Fewer than three prisoners in every 1,000 report they were sexually abused or harassed, but that probably is not the whole story, a government study says.

There may be far more sexual violence in prisons than is reported, the study's authors said, because inmates fear reprisal, adhere to a code of silence, do not trust the staff or are embarrassed.

"Administrative records alone cannot provide reliable estimates of sexual violence," wrote Allen J. Beck and Paige M. Harrison of the Bureau of Justice Statistics.

"It's a real and serious problem," said Malcolm Feeley, professor of law at the University of California, Berkeley. "It may be the single largest shame of the American criminal justice system, and that's saying a lot."

The study released Sunday by the Justice Department agency is based on reports to corrections officials in 2005.

The bureau looked at more than 1,800 correctional facilities holding some 1.7 million inmates — 78 percent of the adult prison population.

The report is the second one required by the Prison Rape Elimination Act of 2003, which was an attempt to solve a problem believed to be widespread.

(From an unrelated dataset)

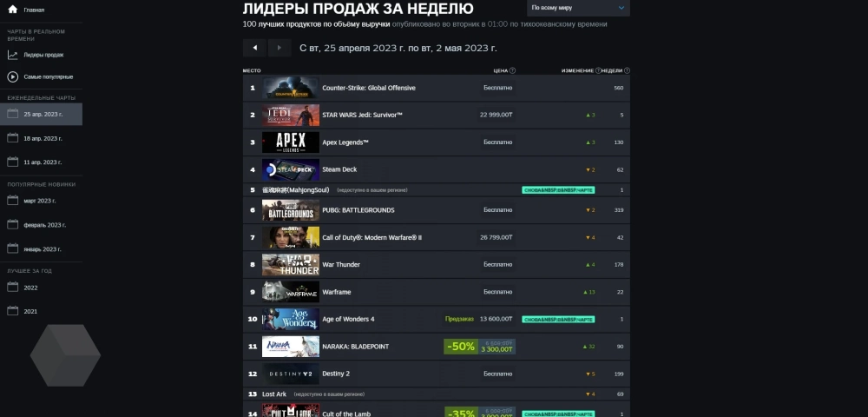Image resolution: width=868 pixels, height=417 pixels.
Task: Go to the home icon labeled Главная
Action: pos(13,10)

"What gets reported is the tip of the iceberg," said Cindy Struckman-Johnson, professor of social psychology at the University of South Dakota and a member of the National Prison Rape Elimination Commission.

Struckman-Johnson said her studies found 10 percent of male Midwestern state penitentiary inmates have been raped.

"In my research, only a third of the inmates actually reported it to anybody working in a prison," she said.

Beck and Harrison found that 38 percent of allegations involved staff sexual misconduct and 35 percent involved forced sex by an inmate on another inmate.

Also, 17 percent involved staff sexual harassment and 10 percent involved abusive sexual contact by an inmate on another.

This year's study includes more detailed information than the first study, published a year ago. The second study includes data on the circumstances surrounding each incident, the characteristics of the victims and perpetrators, the kind of force or pressure used, injuries, sanctions imposed and victim assistance.

"The greatest improvements in reporting were for staff sexual misconduct and harassment," the report said.

Only 15 percent of the sexual violence incidents were substantiated, the report said.

The bureau is working on ways to better measure sexual violence in prisons and jails, including anonymous self-administered surveys, the report said.

Prison culture makes it next to impossible for victims of such assaults to come forward, Feeley said.

The problem, he said, is exacerbated by problems of overcrowding, lax oversight and very long terms that lead to prisoner disillusionment with the system.

"There are a lot of things that could be done to reduce it," Feeley said.

The commission is warning Congress of the consequences of putting juveniles in adult prison, Struckman-Johnson said.

"When you put kids under 18 in prison with adults, the incidence of rape and abuse is five times higher," she said.

Prison rape isn't a problem limited to prisons, she said. "We get reports that people who are raped and abused in prison will rape and abuse others when they leave prison," she said.